Apollo Global Warned of $2.5 Trillion Private Credit Defaults in AI Crash Scenario

APOAPO

A pre-mortem scenario warns that runaway AI-driven productivity gains could trigger mass defaults in the $2.5 trillion private credit market, severely impacting Apollo Global Management's insurance arm. The report models an S&P 500 crash to 3,500 by 2028 as displaced workers collapse consumer demand.

1. Report Outlines AI-Driven Market Collapse

The pre-mortem scenario projects the S&P 500 plunging from near 8,000 in 2026 to 3,500 by 2028 as rampant AI-driven productivity gains trigger a deflationary spiral.

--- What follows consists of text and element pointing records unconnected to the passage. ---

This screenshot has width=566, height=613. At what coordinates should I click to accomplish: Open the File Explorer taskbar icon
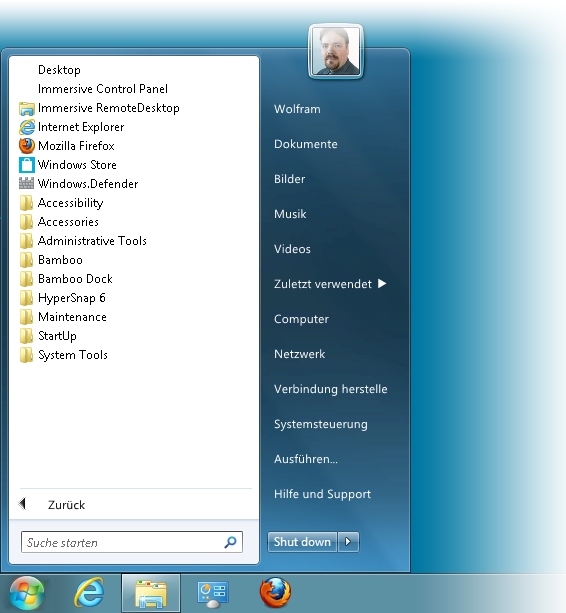151,593
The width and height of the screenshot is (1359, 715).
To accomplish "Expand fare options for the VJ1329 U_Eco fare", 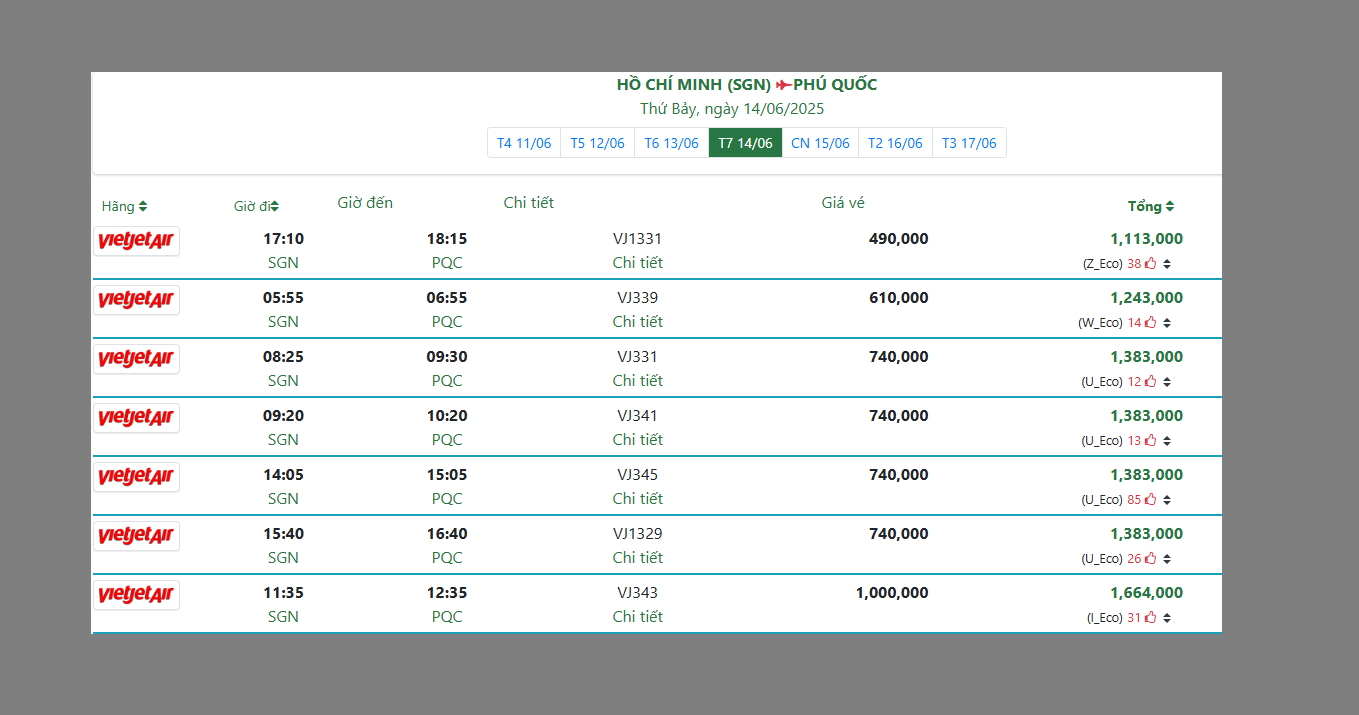I will coord(1167,559).
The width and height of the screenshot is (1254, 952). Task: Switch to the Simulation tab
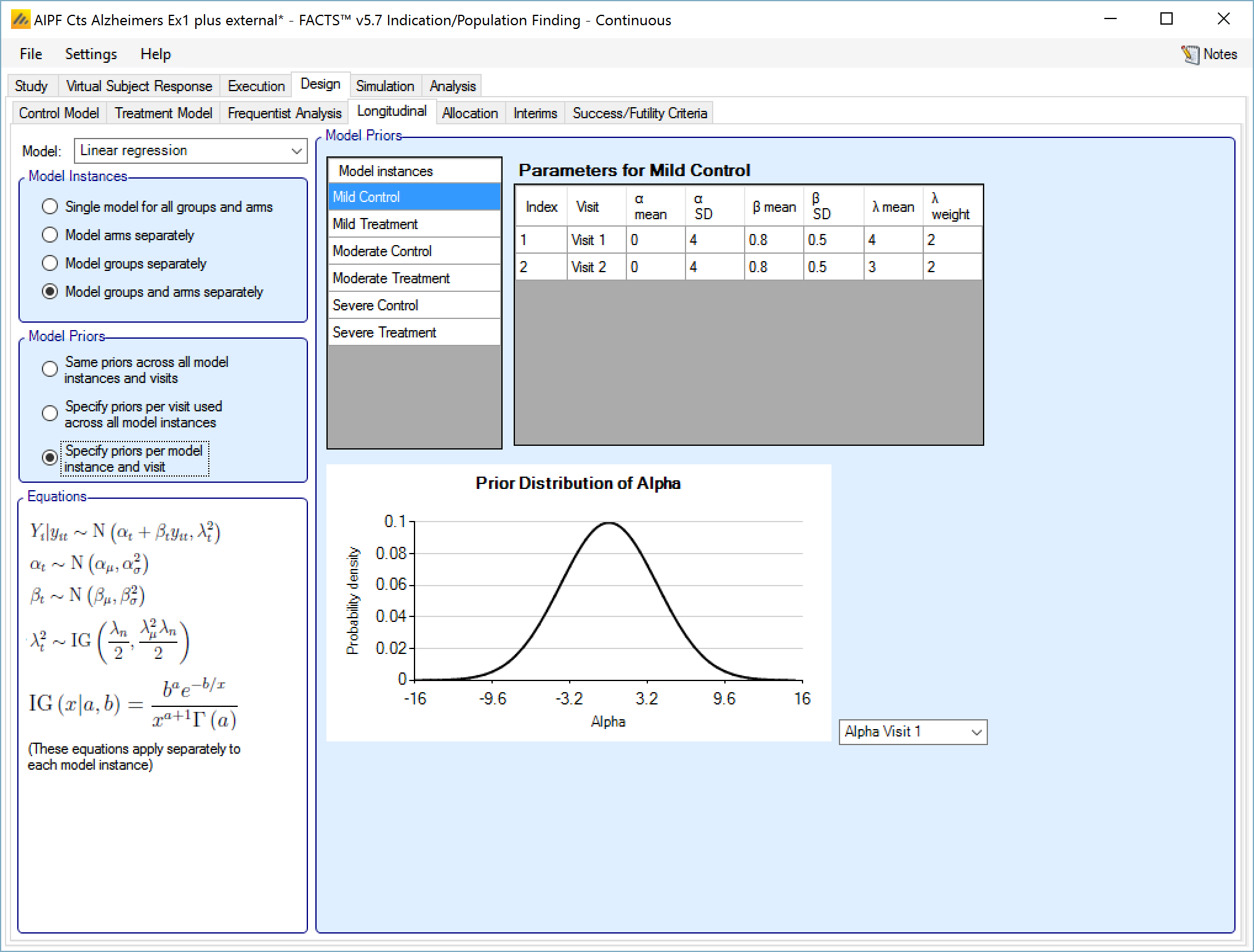384,86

2. Impact on Apollo's Private Credit Portfolio

The model forecasts mass defaults in the $2.5 trillion private credit market, with Apollo Global Management's insurance arm particularly exposed to software loan losses held in its credit funds.

3. Consumer Demand Shock Mechanism

As companies replace white-collar roles with AI agents, displaced workers reduce spending, creating “Ghost GDP” that undermines real economic circulation and strains asset managers reliant on stable consumer markets.

4. Apollo Share Reaction and Risk Assessment

Shares of Apollo Global Management fell over 4% on the report's release, highlighting investor concern over potential credit losses and prompting reevaluation of risk in private credit strategies.